'''

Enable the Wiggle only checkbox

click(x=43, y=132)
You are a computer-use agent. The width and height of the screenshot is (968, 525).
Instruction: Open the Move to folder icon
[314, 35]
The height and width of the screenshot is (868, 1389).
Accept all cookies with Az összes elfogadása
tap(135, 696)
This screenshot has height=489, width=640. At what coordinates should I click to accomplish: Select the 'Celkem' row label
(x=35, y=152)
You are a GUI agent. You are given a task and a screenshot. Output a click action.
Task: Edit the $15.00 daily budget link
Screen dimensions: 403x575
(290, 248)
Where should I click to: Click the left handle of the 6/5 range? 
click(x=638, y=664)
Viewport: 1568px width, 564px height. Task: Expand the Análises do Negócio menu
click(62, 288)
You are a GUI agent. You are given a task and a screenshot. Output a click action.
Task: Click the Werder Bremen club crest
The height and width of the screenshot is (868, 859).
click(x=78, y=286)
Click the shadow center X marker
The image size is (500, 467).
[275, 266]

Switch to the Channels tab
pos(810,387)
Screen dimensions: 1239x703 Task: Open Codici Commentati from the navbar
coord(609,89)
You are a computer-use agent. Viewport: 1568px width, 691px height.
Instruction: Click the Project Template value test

'''

◆ **Exercise task**: Please render the data from the line containing "Where should I" through the line containing "click(62, 288)" as a two-column CSV with the header row input,output, with one row for each text and its answer. Put each value in a single quoted field and replace any line breaks with spaces.

◆ **Task response**:
input,output
"Where should I click to: Click the left handle of the 6/5 range?","click(x=638, y=664)"
"Viewport: 1568px width, 564px height. Task: Expand the Análises do Negócio menu","click(62, 288)"